Ask Phil: I Keep Canting My Shotgun When I Shoot—Is That a Problem?
A reader wants to know if canting will cause him to miss shots
Q: I have started my New Year’s resolution early, which is to begin hunting upland birds and small game. I’ve been practicing mounting and swinging the gun, a 20-gauge 1100 Special Field, in the garage, twice daily. I’ve noticed my gun is naturally canted from northwest to southeast about 12 degrees every time. Will this cause misses? Should I correct it?
A: First of all, congratulations on your New Year’s Resolution, which is way better than mine (being sure to close kitchen cabinets after I get things out of them—it drives my poor wife nuts when I leave them all open). Congratulations, too, on being one of the few to actually do your dry-fire practice, and twice a day no less. Also, congratulations on owning a neat upland gun. Those Special Fields are nice, and were made back when Remington did a good job with fit and finish.
Now to your question. Canting is, as you say, the act of angling the gun slightly rather than holding it plumb-level straight up and down. There is another kind of canting, which is tilting your head over the stock. The latter kind of canting often indicates cross-dominance, as the shooter tries to put their off-side eye over the gun by tilting their head. Head canting puts a crick in your neck, makes it difficult to move the gun, and subjects you to more recoil. If you’re canting your head, you need to stop doing it and learn to shoot with your eyes level.

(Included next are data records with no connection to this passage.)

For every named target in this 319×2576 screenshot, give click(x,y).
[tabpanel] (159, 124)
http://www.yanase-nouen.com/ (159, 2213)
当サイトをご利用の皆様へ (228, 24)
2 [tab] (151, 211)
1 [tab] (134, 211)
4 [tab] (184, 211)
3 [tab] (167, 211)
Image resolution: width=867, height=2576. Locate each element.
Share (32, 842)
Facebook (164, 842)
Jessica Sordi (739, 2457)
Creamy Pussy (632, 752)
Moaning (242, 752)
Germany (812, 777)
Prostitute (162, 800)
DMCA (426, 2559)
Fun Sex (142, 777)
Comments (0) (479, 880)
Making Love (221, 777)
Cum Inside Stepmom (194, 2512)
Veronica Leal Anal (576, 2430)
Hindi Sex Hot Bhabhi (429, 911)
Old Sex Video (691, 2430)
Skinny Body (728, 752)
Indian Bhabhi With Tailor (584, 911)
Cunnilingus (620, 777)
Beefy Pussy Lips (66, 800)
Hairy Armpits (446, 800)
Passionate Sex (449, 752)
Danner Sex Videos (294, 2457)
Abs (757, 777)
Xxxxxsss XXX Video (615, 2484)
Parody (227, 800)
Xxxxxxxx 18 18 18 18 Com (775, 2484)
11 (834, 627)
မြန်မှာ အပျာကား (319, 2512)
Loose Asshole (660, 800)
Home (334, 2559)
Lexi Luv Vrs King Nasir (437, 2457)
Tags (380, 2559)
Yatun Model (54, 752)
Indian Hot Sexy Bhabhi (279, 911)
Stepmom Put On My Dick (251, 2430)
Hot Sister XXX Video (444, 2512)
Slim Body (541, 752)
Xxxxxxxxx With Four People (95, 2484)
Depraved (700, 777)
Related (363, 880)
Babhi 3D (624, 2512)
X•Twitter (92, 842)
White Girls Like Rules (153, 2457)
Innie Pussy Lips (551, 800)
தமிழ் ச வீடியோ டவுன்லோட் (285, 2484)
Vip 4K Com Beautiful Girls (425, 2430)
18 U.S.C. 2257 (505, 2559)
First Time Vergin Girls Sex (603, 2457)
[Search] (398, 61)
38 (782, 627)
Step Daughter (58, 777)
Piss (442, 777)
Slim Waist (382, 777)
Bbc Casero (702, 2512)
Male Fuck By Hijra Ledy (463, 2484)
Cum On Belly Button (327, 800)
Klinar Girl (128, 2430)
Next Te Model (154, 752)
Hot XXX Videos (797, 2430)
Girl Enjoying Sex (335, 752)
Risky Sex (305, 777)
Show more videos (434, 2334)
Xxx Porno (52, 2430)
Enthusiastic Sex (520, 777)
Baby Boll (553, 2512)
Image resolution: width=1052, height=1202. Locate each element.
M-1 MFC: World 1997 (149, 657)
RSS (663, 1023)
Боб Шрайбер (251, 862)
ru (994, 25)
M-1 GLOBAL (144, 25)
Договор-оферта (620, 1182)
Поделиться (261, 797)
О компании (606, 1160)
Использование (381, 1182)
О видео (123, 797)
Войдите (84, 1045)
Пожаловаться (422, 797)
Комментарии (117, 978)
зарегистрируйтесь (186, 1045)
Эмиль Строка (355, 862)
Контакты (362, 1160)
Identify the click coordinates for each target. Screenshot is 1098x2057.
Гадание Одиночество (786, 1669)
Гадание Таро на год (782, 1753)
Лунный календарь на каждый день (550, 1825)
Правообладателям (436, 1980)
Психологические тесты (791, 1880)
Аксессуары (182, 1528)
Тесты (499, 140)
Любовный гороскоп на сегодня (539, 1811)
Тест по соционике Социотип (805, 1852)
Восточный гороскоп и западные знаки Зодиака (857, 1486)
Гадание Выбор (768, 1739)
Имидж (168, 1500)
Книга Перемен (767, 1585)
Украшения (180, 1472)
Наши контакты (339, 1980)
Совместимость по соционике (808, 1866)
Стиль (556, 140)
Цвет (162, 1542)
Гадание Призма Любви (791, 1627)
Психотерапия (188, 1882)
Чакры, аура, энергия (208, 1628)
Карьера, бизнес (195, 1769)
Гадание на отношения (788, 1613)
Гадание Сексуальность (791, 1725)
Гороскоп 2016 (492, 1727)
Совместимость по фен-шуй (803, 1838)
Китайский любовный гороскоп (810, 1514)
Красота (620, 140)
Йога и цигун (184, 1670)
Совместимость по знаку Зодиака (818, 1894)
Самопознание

Canting the gun mildly, on the other hand, isn’t ideal, but I’d put it way down on the list of flaws to correct. Unless you’re twisting the gun at a radical angle, a little cant is unlikely to put you off target. That said, it should be fixable, either by concentrating on it during your dry-fire practice or by fooling with gun fit. Not everyone’s shoulder pocket is shaped to accommodate a vertical gunstock. Sometimes changing to a recoil pad without a prominent toe, or grinding down the toe of an existing pad, helps the gun better fit your shoulder without digging into it. Personally, I don’t like shooting guns with sharp, protruding toes. Or you can add an adjustable buttplate that lets you angle the pad slightly outward at the bottom.
More important than this, though, is that you spend your practice sessions concentrating on bringing the gun to your face rather than your face to the gun, and focusing on mounting smoothly not quickly. Finally, as you swing the shotgun, imagine moving it in time with the target.